Jamais aucune personne n'avait eu ce regard sur ces œuvres  et elle en fut bouleversée, comme si ce lycan qu'elle pensait si primaire avait touché la substantifique moelle de son être, de sa vie, de son ressenti su sa condition vampirique, sur les ténèbres qu'elle avaient traversées et qu'elle traversait encore.

Certes Artyom n'avait aucune idée des techniques, ni des connaissances dans cet art, et cela se voyait mais il avait capté ce que l'auteur avait à en dire du moins à travers son expérience la plus sombre et selon la vampire, il avait du côtoyé les abysses à ce niveau là.

De son côté, Éléonore  lui expliqua avec éloquence toute la partie artistique qu'il lui faisait défaut pour avoir une vue plus complète de ces œuvres et  il en fut très intéressé. Il posa des questions pertinentes à  Éléonore qui pensait dans les premiers temps que ce serait rapide. Mais ce ne fut pas le cas et elle ne vit pas passer les heures, pire, elle y prit même du plaisir.

Artyom avait lui aussi de lourds préjugés et des appréhensions  sur la Dame qui s'envolèrent au gré de la visite, d'abord sur la réserve, il se lâcha peu à peu pour être en définitive très à l'aise. Il y avait comme une reconnaissance, une fragrance commune entre les deux êtres qui se scella par un fait rare.

A un moment donné, la visite et le partage des deux êtres attira  une Morrigane, un esprit de la sagesse occulte. qui avait la forme d'une femme voilée dans une robe noire d'un autre temps et qui était par endroit usée et qui virevoltait au dessus du sol , portant une lanterne. Elle écouta à distance en premier temps les dires des deux êtres puis moins timorée, elle salua Artyom d'un mot lugubre et  vint auprès d’Éléonore qu'elle éclaira de sa lanterne blafarde avant de lui poser sa main froide sur sa joue.

 

Artyom pour la remercier  de cette visite , lui  fit partagé cette expérience unique et rare en décrivant la scène, qu'elle relia à des sensations de frissons ou de chaleur au moment où le lycan les décrivait et où l'esprit interagissait avec la Toréador.

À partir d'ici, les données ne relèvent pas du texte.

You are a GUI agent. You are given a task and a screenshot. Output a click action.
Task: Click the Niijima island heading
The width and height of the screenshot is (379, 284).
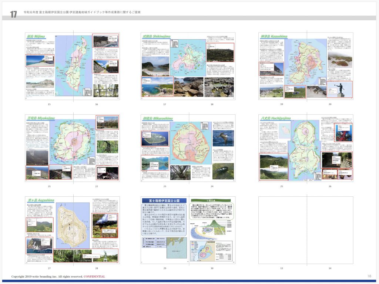pyautogui.click(x=36, y=37)
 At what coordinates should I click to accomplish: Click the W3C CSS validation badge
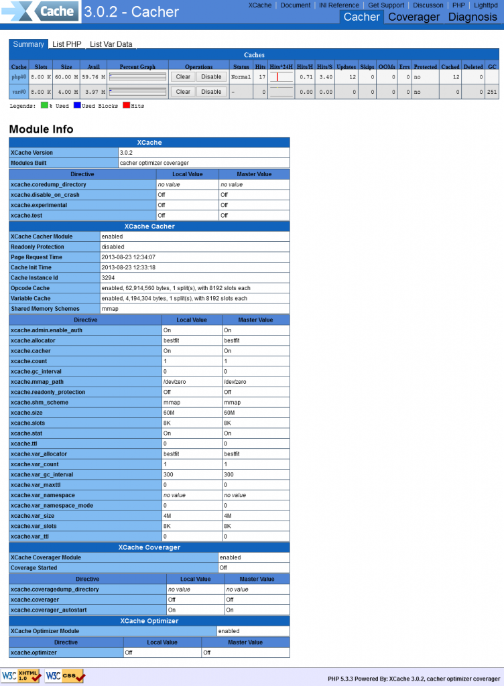[65, 675]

Éléonore attirait les esprits des ombres comme le méthis le faisait et il comprit pourquoi ,il ressentait un certain lien avec la vampire à moins que ce ne soit les lieux.....

Puis, la visite toucha à sa fin et les deux êtres repartirent dans les ténèbres comme ils étaient venus, se saluant discrètement et savourant chacun l'un et l'autre dans leurs esprits encore vivaces, l'essence de cette rencontre nocturne riche en sensations.